The results of this study reveal a profound need for change through learning, a difficult process of adaptation and acceptance of the cycle of learning, unlearning, and relearning, which is essential in this changing world. With this in mind, we consider it essential to implement a dual perspective in terms of European policies and strategies with national implementation. On the one hand, we discussed the need to ensure a high level of safety for practitioners in the use of AI by developing the legal framework for regulating its intervention in healthcare. On the other hand, we discussed the need to fill the information gaps of both students who will be future doctors and doctors whose learning process took place before AI was introduced into professional practice. Thus, strategies should aim to adapt the university curriculum to include learning elements specific to the digital age for students, as well as organizing certifications for the acquisition of skills by doctors already in the workforce. To ensure that the full potential of AI is realized in dentistry, it is imperative to construct a regulatory architecture that upholds ethical standards, clinical safety, and sustainability. Achieving this goal requires coordinated efforts among regulatory bodies, academic institutions, and professional organizations, ensuring that the principles of responsibility, transparency, and patient-centered care guide implementation. In this light, AI must not be perceived as a replacement for clinical expertise, but rather as a complementary instrument that augments professional judgement, reinforces medical precision, and humanizes clinical interactions in the digital era.

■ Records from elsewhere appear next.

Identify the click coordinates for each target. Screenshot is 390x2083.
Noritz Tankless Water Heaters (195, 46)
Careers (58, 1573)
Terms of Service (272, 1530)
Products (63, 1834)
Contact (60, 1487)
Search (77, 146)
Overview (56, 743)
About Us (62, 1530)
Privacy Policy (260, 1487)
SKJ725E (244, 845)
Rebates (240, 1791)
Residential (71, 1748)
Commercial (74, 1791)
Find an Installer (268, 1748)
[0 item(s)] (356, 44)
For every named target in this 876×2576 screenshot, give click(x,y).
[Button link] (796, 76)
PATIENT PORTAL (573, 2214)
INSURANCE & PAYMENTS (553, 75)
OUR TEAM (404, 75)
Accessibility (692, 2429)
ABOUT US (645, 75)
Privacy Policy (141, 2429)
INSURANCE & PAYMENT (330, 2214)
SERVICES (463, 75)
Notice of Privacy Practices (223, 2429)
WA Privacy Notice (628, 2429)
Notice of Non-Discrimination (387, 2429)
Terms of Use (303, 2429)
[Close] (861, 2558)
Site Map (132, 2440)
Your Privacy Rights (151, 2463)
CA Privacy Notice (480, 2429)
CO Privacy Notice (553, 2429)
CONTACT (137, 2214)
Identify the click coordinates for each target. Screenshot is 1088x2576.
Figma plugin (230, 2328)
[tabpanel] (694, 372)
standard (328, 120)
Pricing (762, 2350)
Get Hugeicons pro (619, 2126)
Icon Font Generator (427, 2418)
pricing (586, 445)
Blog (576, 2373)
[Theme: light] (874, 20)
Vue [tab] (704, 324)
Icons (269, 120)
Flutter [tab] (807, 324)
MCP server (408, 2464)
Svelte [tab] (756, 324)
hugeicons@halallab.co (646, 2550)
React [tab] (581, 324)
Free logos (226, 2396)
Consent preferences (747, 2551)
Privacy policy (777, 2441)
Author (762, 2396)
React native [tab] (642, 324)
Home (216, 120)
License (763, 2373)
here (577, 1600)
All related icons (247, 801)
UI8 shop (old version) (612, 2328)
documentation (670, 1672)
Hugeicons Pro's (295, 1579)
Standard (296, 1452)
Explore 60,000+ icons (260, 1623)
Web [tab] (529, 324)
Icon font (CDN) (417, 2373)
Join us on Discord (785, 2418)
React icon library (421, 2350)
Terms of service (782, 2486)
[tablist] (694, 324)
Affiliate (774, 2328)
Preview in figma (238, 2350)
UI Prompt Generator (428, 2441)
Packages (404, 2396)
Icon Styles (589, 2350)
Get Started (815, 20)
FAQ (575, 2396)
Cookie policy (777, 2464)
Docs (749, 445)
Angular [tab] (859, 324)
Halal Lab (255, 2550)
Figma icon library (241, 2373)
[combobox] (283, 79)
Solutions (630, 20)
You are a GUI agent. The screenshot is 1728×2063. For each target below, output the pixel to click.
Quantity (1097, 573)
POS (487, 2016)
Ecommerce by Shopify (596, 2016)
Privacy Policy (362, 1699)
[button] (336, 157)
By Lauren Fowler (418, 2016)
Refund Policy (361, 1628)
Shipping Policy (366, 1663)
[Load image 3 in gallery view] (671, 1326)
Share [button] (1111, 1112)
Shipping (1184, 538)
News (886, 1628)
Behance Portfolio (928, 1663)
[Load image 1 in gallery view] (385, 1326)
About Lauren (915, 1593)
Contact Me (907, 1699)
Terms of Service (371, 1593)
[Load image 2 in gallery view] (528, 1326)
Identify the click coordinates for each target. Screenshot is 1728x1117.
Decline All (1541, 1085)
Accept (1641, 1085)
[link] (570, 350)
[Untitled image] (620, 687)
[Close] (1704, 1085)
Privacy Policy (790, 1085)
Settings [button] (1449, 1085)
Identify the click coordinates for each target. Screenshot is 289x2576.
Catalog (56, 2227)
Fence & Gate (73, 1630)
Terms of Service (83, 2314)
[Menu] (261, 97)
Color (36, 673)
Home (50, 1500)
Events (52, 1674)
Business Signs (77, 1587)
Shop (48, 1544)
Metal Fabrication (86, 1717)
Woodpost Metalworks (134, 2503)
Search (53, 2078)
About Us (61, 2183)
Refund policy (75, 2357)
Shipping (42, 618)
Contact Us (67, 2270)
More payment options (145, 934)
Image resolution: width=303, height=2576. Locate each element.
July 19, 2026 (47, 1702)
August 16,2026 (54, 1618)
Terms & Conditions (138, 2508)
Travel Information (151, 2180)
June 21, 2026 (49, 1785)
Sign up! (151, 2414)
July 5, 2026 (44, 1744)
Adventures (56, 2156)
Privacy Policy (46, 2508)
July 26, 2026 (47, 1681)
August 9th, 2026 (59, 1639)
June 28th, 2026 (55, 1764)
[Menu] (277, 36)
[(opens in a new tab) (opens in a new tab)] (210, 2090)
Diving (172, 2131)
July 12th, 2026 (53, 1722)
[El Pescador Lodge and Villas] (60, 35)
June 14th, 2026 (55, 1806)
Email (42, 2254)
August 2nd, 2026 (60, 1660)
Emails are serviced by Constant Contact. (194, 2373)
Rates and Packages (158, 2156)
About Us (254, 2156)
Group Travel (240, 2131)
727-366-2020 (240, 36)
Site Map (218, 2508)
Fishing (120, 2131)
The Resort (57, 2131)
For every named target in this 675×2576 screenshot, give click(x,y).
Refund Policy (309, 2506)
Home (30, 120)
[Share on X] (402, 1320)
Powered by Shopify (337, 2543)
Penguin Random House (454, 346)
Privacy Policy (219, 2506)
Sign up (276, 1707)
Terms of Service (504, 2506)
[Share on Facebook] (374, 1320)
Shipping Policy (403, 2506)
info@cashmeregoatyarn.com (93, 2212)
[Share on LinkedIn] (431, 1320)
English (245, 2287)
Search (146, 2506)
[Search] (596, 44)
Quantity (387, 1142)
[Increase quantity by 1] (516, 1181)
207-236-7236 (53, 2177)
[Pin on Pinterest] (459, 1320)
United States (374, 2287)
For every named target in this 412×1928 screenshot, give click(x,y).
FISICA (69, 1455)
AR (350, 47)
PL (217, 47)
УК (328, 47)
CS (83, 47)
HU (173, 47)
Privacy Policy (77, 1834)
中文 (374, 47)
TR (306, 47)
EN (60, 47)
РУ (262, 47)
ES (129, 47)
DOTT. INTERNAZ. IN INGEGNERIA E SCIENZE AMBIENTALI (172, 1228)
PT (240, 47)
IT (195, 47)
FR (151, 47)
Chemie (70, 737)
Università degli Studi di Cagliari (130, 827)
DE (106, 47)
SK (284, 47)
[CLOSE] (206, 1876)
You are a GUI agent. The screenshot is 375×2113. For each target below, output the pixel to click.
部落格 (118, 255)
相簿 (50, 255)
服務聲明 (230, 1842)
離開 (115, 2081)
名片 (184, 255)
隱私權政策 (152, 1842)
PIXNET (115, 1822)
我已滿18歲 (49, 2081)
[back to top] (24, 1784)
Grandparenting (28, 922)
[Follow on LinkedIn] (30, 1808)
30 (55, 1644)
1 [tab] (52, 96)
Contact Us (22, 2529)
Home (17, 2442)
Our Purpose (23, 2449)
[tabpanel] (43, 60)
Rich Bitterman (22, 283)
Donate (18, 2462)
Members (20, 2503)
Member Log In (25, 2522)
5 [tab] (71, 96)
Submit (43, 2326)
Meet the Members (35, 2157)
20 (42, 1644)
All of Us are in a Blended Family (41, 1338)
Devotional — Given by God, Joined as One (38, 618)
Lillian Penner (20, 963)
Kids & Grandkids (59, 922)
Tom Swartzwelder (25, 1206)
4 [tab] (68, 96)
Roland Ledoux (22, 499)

This study, conducted by the research team, has certain limitations regarding the number of participants, the restricted environment of their practical activity, the research being conducted only in Bucharest and adjacent areas, and also the extremely rapid dynamics of the field analyzed. It is necessary that in future, based on the results obtained and the conclusions drawn from this research, the field of AI and its integration in the current practice of dentists should include as many adjacent studies as possible. In order to better understand the world in which dentists work, we also need to address the challenges of the future.